DAG¶

All the steps and dependencies are listed on our DAG. If a step is not listed in the DAG, it will not be tracked by the ETL.

Format¶

Consider the following example computational graph:

flowchart LR
    id00((A1)):::node --> id11((B1)):::node
    id01((A2)):::node --> id11((B1)):::node --> id21((C1)):::node  --> id31((D1)):::node
    id02((A3)):::node --> id12((B2)):::node --> id22((C2)):::node
                         id12((B2)):::node --> id21((C1)):::node
    id03((A4)):::node --> id13((B3)):::node --> id22((C2)):::node  --> id32((D2)):::node

    classDef node fill:#002147,color:#ddd;
    linkStyle default stroke-width:1px;

For instance, we can read that the step C1 depends on steps B1 and B2, which depend on A1 and A2, and A3, respectively.

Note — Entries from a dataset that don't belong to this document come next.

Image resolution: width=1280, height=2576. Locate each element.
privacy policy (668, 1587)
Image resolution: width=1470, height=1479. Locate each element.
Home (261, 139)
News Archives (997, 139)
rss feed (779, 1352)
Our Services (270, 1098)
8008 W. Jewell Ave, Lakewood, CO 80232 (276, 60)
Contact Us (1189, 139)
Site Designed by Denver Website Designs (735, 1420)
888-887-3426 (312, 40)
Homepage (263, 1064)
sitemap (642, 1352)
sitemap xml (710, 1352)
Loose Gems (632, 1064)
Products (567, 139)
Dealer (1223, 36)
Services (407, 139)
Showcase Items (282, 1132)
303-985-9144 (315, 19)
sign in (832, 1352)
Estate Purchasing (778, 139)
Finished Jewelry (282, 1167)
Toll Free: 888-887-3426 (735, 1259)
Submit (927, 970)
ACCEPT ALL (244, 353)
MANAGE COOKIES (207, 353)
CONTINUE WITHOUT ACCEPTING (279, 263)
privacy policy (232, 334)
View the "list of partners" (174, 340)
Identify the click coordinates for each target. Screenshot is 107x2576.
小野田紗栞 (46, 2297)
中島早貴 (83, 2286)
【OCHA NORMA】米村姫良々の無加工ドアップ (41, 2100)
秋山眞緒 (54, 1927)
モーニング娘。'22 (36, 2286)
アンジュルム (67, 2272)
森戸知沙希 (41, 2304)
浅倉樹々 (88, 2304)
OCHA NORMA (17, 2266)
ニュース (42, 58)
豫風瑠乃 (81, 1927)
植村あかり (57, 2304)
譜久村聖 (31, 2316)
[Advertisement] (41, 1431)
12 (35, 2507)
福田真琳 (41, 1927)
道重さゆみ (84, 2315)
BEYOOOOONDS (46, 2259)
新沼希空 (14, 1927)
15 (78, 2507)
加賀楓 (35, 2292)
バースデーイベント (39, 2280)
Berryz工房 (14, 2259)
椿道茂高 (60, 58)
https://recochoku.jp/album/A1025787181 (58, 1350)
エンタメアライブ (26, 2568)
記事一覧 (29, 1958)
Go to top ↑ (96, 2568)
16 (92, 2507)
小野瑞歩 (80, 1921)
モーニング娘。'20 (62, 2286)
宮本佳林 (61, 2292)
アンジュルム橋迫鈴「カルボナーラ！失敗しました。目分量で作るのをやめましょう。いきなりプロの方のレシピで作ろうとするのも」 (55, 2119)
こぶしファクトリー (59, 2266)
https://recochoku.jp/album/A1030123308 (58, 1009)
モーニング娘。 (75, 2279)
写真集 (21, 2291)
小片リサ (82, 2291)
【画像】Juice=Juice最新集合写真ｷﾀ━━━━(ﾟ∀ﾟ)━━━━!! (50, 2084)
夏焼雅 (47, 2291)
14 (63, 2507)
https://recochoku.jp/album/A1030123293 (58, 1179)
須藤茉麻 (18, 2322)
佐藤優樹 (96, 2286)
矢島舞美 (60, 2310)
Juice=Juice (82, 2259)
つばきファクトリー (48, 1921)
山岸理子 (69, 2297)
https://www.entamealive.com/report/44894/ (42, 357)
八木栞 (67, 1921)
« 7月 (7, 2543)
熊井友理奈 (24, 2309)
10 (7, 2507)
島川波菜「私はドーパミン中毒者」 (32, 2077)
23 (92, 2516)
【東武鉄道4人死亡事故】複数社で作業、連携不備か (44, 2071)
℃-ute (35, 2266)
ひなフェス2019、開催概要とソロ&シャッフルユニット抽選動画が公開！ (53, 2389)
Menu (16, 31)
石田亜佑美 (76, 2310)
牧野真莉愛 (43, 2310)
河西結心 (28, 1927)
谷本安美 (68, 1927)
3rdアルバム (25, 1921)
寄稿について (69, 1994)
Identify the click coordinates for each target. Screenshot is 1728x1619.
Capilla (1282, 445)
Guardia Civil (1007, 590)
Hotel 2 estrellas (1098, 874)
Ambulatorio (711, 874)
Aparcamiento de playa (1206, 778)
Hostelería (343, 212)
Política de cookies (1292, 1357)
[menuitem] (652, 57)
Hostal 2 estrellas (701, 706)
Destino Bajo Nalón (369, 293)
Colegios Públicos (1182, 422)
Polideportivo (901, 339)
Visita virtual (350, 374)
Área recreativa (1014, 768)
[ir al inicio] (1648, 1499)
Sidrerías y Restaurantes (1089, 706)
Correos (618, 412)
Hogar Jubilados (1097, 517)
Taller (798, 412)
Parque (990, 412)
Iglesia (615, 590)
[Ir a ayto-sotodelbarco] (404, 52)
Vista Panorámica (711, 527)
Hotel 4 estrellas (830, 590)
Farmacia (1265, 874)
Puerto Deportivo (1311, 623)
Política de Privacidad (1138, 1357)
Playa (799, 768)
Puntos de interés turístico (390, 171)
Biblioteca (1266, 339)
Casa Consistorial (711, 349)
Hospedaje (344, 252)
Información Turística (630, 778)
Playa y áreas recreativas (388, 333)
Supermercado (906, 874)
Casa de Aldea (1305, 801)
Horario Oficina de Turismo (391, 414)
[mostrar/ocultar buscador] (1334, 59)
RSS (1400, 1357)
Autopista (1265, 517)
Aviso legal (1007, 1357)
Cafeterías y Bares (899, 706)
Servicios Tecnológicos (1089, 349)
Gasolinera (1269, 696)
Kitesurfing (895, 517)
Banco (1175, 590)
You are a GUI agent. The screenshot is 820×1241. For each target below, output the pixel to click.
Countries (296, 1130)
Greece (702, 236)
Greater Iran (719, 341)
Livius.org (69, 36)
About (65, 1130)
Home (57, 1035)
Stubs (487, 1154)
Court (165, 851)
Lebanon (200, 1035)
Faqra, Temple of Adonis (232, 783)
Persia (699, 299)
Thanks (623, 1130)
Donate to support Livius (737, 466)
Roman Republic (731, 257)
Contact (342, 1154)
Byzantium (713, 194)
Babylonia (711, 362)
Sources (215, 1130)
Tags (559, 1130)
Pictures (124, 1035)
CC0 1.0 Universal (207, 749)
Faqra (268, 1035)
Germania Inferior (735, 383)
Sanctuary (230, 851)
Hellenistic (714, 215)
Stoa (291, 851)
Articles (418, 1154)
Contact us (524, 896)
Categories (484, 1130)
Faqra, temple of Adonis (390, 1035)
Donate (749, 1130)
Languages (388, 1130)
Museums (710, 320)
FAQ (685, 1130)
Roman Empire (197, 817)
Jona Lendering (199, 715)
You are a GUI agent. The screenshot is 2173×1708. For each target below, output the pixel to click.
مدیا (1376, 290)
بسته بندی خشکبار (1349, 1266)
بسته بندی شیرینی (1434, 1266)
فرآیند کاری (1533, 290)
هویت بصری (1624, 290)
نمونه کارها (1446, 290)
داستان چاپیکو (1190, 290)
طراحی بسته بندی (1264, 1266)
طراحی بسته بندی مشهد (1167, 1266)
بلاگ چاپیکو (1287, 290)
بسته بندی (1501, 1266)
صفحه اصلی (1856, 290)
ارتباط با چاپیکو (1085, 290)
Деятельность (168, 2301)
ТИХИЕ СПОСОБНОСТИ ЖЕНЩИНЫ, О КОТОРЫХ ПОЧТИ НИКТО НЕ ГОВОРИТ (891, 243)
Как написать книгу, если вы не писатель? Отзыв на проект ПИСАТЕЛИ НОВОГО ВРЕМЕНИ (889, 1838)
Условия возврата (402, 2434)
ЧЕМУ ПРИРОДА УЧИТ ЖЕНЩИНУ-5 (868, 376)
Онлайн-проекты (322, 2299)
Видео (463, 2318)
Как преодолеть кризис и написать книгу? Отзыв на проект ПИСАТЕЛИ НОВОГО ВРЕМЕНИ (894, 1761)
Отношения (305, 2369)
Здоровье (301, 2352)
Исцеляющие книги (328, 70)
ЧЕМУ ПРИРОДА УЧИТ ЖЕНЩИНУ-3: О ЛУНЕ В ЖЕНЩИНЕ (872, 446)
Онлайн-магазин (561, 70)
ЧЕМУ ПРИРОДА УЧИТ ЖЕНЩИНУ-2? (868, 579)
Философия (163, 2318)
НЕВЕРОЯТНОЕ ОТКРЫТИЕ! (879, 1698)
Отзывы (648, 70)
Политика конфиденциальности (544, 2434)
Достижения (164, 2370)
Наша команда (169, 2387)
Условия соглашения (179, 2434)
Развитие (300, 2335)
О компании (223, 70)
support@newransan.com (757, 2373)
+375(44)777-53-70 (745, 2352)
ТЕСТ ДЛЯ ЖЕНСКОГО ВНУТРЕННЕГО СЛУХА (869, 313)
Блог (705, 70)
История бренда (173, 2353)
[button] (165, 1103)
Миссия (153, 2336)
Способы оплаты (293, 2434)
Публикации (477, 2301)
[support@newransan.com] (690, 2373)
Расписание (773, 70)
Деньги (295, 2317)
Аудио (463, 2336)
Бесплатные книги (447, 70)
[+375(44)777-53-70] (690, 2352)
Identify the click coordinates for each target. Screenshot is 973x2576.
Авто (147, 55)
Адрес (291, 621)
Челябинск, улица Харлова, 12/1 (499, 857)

We keep track of these dependencies using a YAML file that maps steps to their dependencies:

dag.yml

B1:
  - A1
  - A2
B2:
  - A3
B3:
  - A4
C1:
  - B1
  - B2
C2:
  - B2
  - B3
D1:
  - C1
D2:
  - C2

Our DAG¶

Now that you are familiar with the format of the DAG, we can dive into the actual DAG that we use.

One key difference with the example DAG presented in the section above is that it consists of several DAG files. All of these coexist in the dag/ directory:

dag/
├─ agriculture.yml
├─ biodiversity.yml
├─ demography.yml
...
├─ main.yml
...

We do this to avoid having a very large single file, which could easily end up having several thousands of lines and would be hard to read. To keep track of all the single files, we have a main.yml, which has a section that lists them:

dag/main.yml

...
# Sub-dags to import
include:
  - dag/open_numbers.yml
  - dag/faostat.yml
  - dag/energy.yml
  ...

The dependencies are listed under the field steps:

dag/demography.yml

steps:
  # Population
  data://garden/demography/2022-12-08/population:
    - data://garden/hyde/2017/baseline
    - data://garden/gapminder/2019-12-10/population
    - data://garden/un/2022-07-11/un_wpp
    - data://open_numbers/open_numbers/latest/gapminder__systema_globalis
  data://grapher/demography/2023-03-30/population:
    - data://garden/demography/2022-12-08/population
  data://garden/demography/2023-03-31/population:
    - data://garden/hyde/2017/baseline
    - data://garden/gapminder/2023-03-31/population
    - data://garden/un/2022-07-11/un_wpp
    - data://open_numbers/open_numbers/latest/gapminder__systema_globalis
  data://grapher/demography/2023-03-31/population:
    - data://garden/demography/2023-03-31/population
  ...

In the above example, we observe that there is a step data://garden/demography/2022-12-08/population, which depends on four other steps:

data://garden/hyde/2017/baseline
data://garden/gapminder/2019-12-10/population
data://garden/un/2022-07-11/un_wpp
data://open_numbers/open_numbers/latest/gapminder__systema_globalis

Learn more about our URIs

We use URIs to uniquely identify nodes in the ETL.

All steps (or nodes) can be uniquely identified throughout the whole ETL. This allows us to reference datasets (and use them) when building a new dataset.